- Flag Coat of arms
- Gmina Krynki within the Sokółka County
- Coordinates (Krynki): 53°16′N 23°47′E﻿ / ﻿53.267°N 23.783°E
- Country: Poland
- Voivodeship: Podlaskie
- County: Sokółka
- Seat: Krynki

Area
- • Total: 165.91 km^{2} (64.06 sq mi)

Population (2006)
- • Total: 3,423
- • Density: 21/km^{2} (53/sq mi)

= Gmina Krynki =

Gmina Krynki is an urban-rural gmina (administrative district) in Sokółka County, Podlaskie Voivodeship, in north-eastern Poland, on the border with Belarus.
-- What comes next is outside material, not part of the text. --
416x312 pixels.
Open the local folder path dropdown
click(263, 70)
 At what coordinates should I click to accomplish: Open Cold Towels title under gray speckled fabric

Its seat is the town of Krynki, which lies approximately 24 km south-east of Sokółka and 45 km east of the regional capital Białystok. (Krynki gained town status on 1 January 2009 – prior to that the district was classed as a rural gmina.)

The gmina covers an area of 165.91 km2, and as of 2006 its total population is 3,423, out of which the population of Krynki is 2,709.

The gmina contains part of the protected area called Knyszyń Forest Landscape Park.

==Villages==
Apart from the town of Krynki, the gmina contains the villages and settlements of Aleksandrówka, Białogorce, Borsukowizna, Chłodne Włóki, Ciumicze, Górany, Górka, Jamasze, Jurowlany, Kłyszawka, Kruszyniany, Kundzicze, Łapicze, Leszczany, Łosiniany, Nietupa, Nietupa-Kolonia, Nietupskie, Nowa Grzybowszczyzna, Nowa Świdziałówka, Ostrów Południowy, Ozierany Małe, Ozierany Wielkie, Ozierskie, Plebanowo, Podlipki, Podszaciły, Rachowik, Rudaki, Sanniki, Seroczyńszczyzna, Słobódka, Stara Grzybowszczyzna, Studzianka, Szaciły, Trejgle and Żylicze.

==Neighbouring gminas==
Gmina Krynki is bordered by the gminas of Gródek and Szudziałowo. It also borders Belarus.